(Collected data entries)
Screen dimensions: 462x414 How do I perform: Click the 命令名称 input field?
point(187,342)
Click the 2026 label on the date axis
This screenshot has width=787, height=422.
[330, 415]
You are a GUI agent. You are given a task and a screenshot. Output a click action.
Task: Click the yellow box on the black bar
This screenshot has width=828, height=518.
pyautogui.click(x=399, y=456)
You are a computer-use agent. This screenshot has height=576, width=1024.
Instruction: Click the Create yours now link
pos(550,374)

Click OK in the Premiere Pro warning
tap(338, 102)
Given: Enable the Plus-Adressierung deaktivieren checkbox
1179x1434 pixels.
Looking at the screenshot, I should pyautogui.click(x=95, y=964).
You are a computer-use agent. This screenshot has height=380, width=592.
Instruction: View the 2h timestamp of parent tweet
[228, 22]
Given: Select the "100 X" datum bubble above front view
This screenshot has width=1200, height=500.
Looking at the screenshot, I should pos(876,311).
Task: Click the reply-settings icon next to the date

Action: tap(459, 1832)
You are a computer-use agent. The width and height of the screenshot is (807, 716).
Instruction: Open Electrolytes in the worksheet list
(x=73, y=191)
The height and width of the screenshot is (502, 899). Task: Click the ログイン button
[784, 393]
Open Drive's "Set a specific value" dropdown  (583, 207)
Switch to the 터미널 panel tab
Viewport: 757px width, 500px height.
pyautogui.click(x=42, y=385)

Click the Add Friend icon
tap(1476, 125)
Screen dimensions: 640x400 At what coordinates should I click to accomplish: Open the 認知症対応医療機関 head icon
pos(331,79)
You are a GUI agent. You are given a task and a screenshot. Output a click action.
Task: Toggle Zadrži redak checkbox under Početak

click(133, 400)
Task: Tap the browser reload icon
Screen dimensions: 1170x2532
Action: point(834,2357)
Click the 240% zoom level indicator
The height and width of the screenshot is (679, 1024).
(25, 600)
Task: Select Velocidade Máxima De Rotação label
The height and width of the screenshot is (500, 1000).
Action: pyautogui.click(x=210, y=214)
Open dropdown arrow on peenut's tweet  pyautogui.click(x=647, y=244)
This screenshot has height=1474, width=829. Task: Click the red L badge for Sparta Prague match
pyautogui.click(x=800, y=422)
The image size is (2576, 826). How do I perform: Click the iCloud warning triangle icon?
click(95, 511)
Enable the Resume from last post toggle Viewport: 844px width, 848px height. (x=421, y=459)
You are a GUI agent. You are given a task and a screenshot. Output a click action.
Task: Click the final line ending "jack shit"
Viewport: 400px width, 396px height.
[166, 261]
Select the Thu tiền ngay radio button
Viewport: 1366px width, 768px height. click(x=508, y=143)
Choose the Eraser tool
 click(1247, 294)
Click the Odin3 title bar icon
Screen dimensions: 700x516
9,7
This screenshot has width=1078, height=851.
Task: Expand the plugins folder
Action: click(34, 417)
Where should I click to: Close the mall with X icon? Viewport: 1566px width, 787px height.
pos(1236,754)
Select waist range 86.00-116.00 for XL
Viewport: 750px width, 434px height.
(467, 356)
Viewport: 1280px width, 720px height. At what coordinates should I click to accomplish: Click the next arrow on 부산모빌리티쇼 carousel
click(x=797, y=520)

[Prompt]
Through the last line of the entries above, beginning at the line containing "Viewport: 1280px width, 720px", transcribe each line exactly, both ends included and nothing more.

[The answer]
Viewport: 1280px width, 720px height. At what coordinates should I click to accomplish: Click the next arrow on 부산모빌리티쇼 carousel
click(x=797, y=520)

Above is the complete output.